PERLROTH: They're all over the world. We know they're in Bahrain. We know they're in Mexico. We know they're in the UAE just based on the country code numbers of the WhatsApp numbers that were targeted. But then over the weekend and late last week, a number of about two dozen human rights lawyers, former journalists, peace activists in India came forward and said that they had been notified by WhatsApp that their phones were being spied on using this spyware.

CHANG: Wow, so this spans several continents. And what are the legal rules that might hold a company like NSO Group responsible for what its customers, what these governments do with the spyware it purchases?

PERLROTH: It's really a black hole. NSO Group says it gets governments based on their human rights records before it will sell its spyware to them just because it is such a powerful hacking and surveillance tool.

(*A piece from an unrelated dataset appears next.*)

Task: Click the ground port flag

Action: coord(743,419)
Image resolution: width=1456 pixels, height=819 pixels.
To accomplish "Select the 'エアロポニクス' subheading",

But once that spyware gets into government's hands, it's really impossible for NSO Group to have any insight into how its spyware is used or abused by some of its clients.

CHANG: Yeah. I read that NSO Group says it sells this spyware on the explicit condition that the spyware can only be used to investigate criminals or terrorists. But realistically, there is no way NSO Group can enforce how its product is being used ultimately, right?

PERLROTH: That's right. And they've said really the only times that they're able to investigate abuses is when it comes up in the press or by reports by privacy activists and researchers. And even when it discovers instances of abuse, it really has no way to just shut down that spyware. It can only really wean its government clients off slowly by denying them software updates and patches and that kind of thing.

CHANG: Wow. I suppose we should also mention that NSO Group is just one of a number of digital spying outfits that sells these kinds of tools. Do we know who else might be selling this?

PERLROTH: I'm told that there are dozens, if not hundreds of companies selling similar products and capabilities to NSO Group whose names we've never heard of. Many of them exist around the Beltway and sell exclusively to the U.S. government or our closest allies. But increasingly there is a huge market abroad for these tools, especially in countries in the Middle East that don't necessarily have the cyber talent that we have here in the West but certainly have the resources to buy into these capabilities.

CHANG: Nicole Perlroth is a cybersecurity correspondent for The New York Times. Thank you very much for joining us.

PERLROTH: Thanks so much for having me.